Validating with Rich Results Test

After deploying, test every schema type at search.google.com/test/rich-results. Paste your page URL or raw HTML. The tool shows:

  • Which schema types were detected
  • Whether each type is eligible for a rich result
  • Any errors (required fields missing) or warnings (recommended fields missing)

Common errors I see in the wild:

Missing datePublished on BlogPosting. Google requires it. If your CMS doesn't store a publish date, use your git commit date or Date.now() at build time — anything beats omitting it.

image as a bare string instead of an ImageObject. Both are technically valid schema.org, but Google's validator is stricter. Use an ImageObject with explicit url, width, and height to avoid warnings.

FAQ answers only in JavaScript. If your FAQ accordion hides text in a JS-only state, Googlebot may not see it during indexing. Render the answer text in the HTML, even if it's visually collapsed via CSS.

Breadcrumb item URLs that 404. Every item in a BreadcrumbList must resolve. If your /blog route returns a 404 or redirects, the breadcrumb enrichment gets dropped.

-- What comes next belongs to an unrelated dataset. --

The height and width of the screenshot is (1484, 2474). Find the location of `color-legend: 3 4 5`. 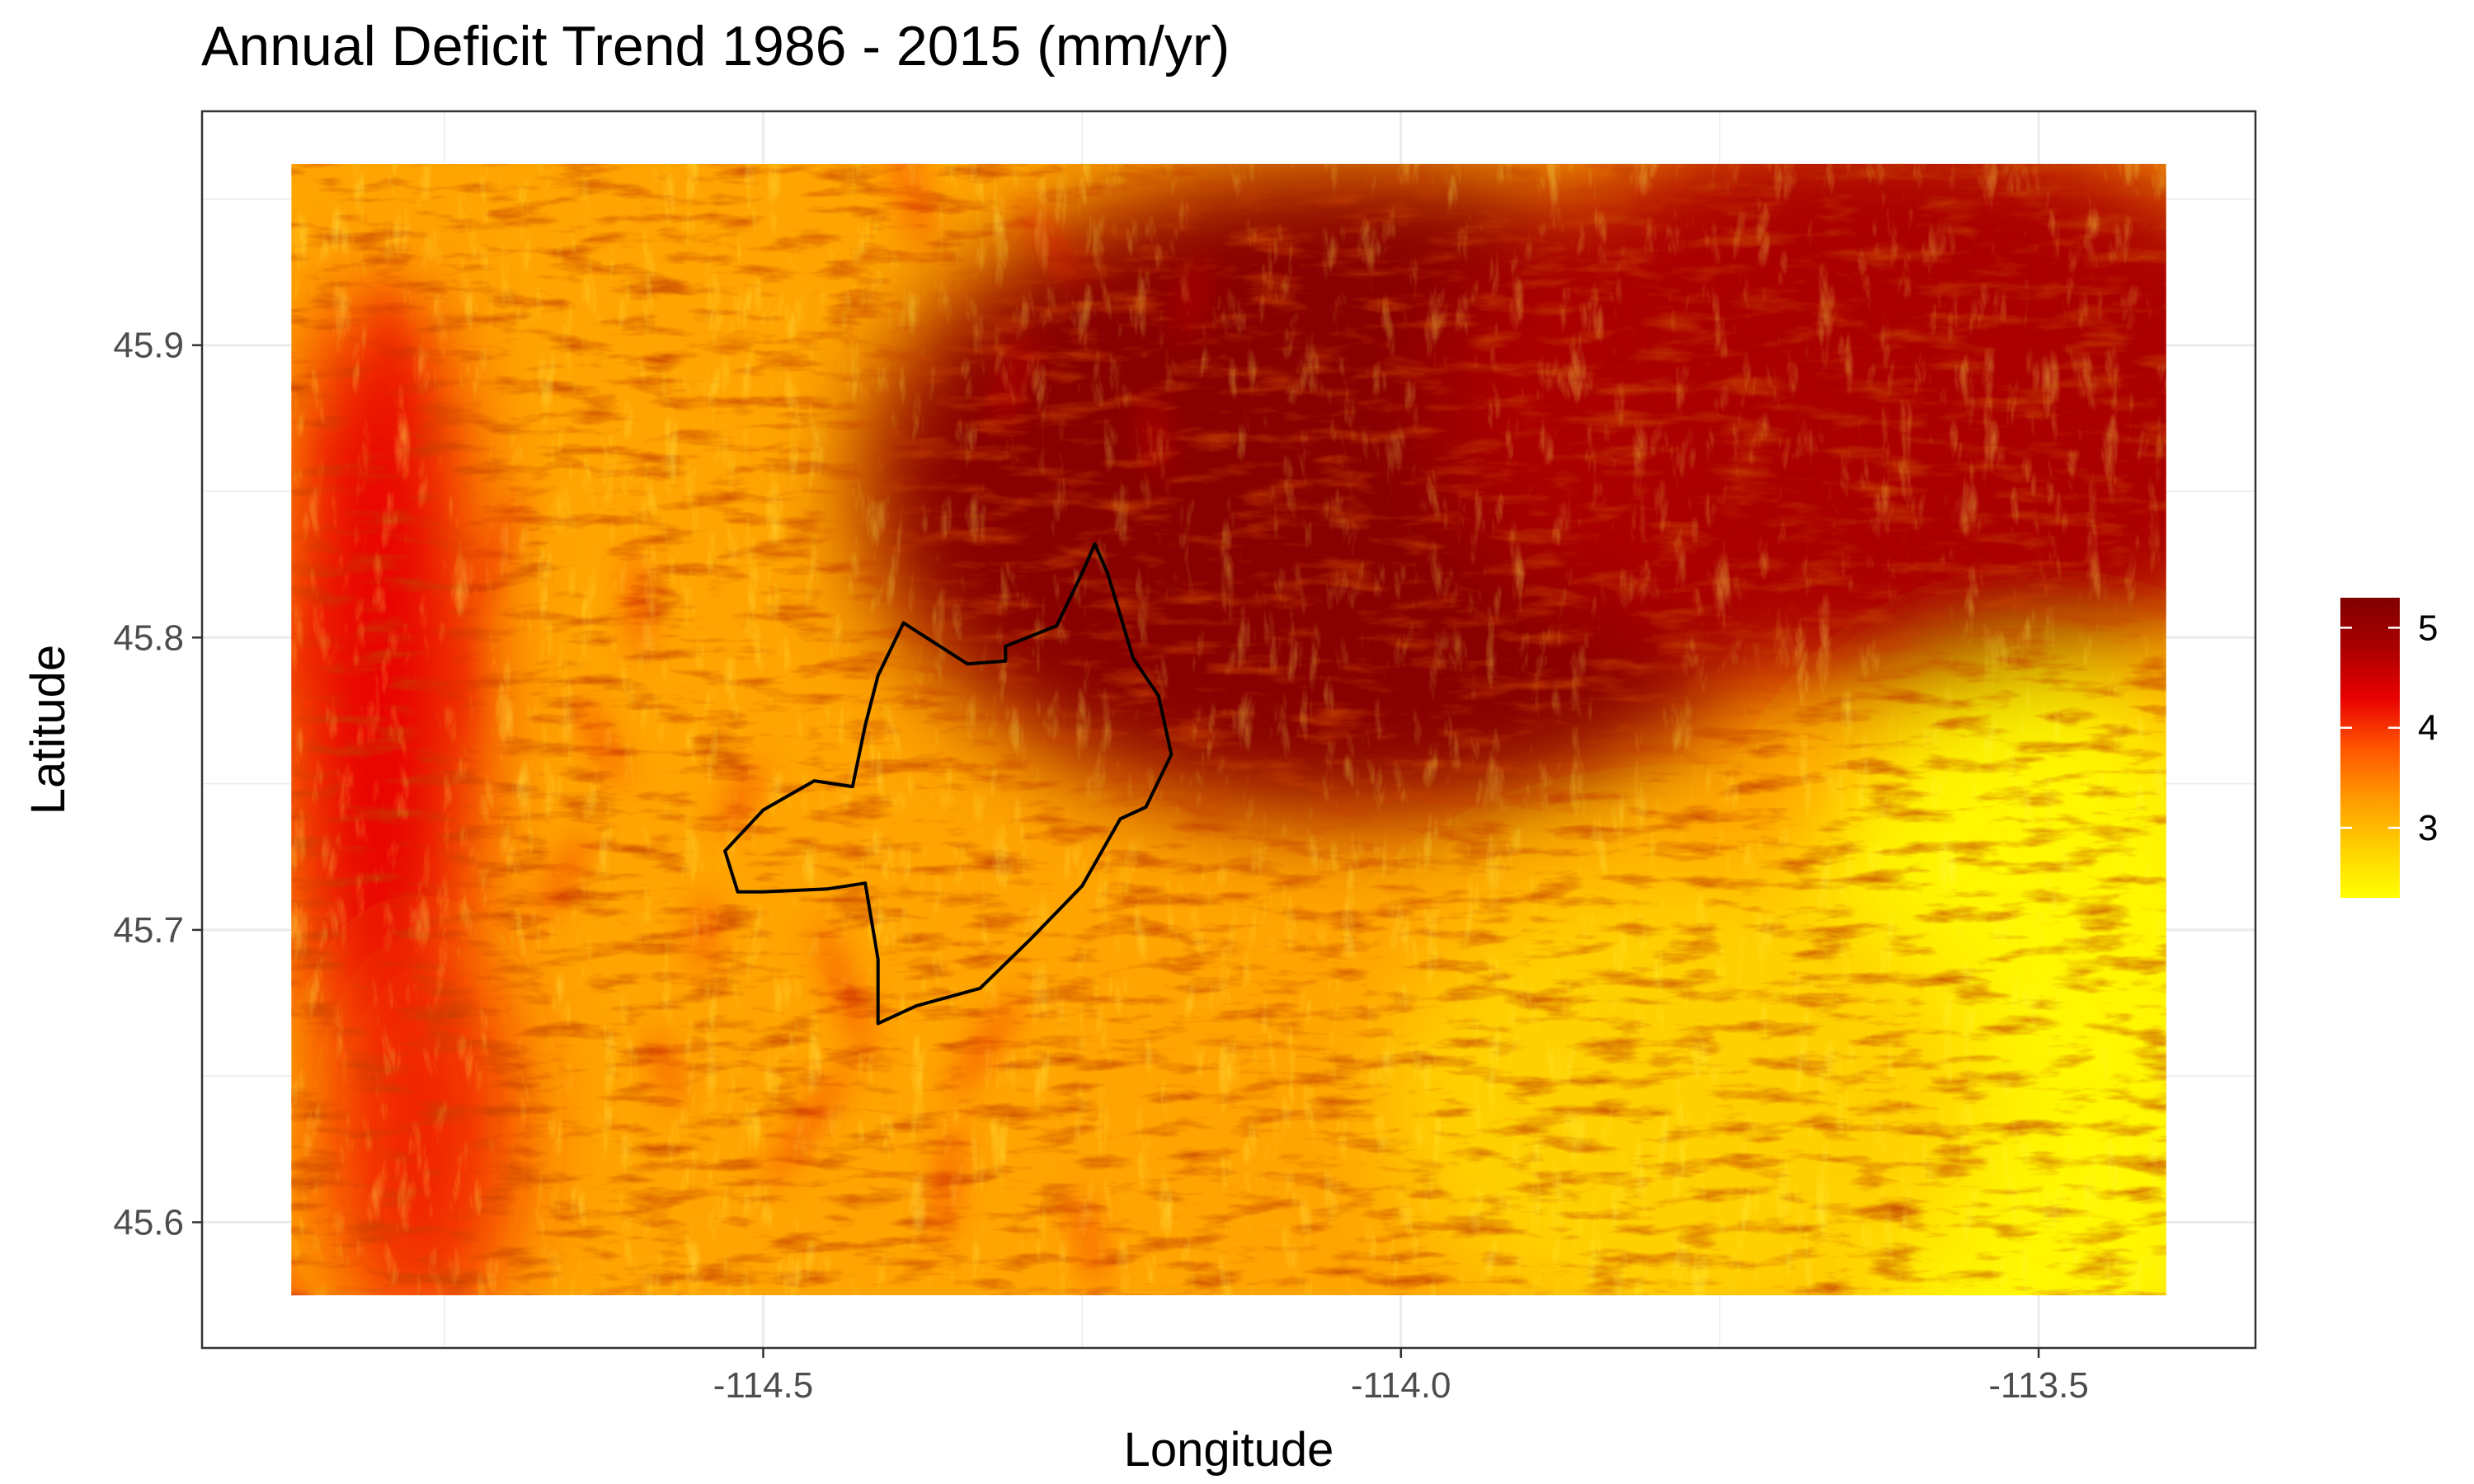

Putting JSON-LD in generateMetadata. The Metadata API doesn't support script tags — it only outputs recognised meta fields. JSON-LD added there gets silently ignored. It must be a rendered <script> tag in your JSX.

Keeping schemas in sync with content

The maintenance burden of structured data is low if you generate schemas from the same data object you use to render the page — which is exactly what the code above does. The schema reads from post.title, post.publishedAt, etc., so as long as your CMS data is accurate, the schema stays accurate.

The one thing to watch: absolute URLs. Schema.org properties like url, item, and image.url must be fully qualified (https://yourdomain.com/...), not relative paths. Create a small siteUrl constant and prefix consistently rather than hard-coding the domain in every schema.

Once your schemas are live and passing the Rich Results Test, submit affected URLs to Google Search Console via the URL Inspection tool to request re-indexing. Rich results typically appear within days for crawled pages, not weeks.

Structured data won't move you from page 3 to page 1 — that's a content and authority problem. But for pages already in positions 4–15, a rich result can meaningfully lift CTR, and that's a real traffic gain for maybe a day's implementation work.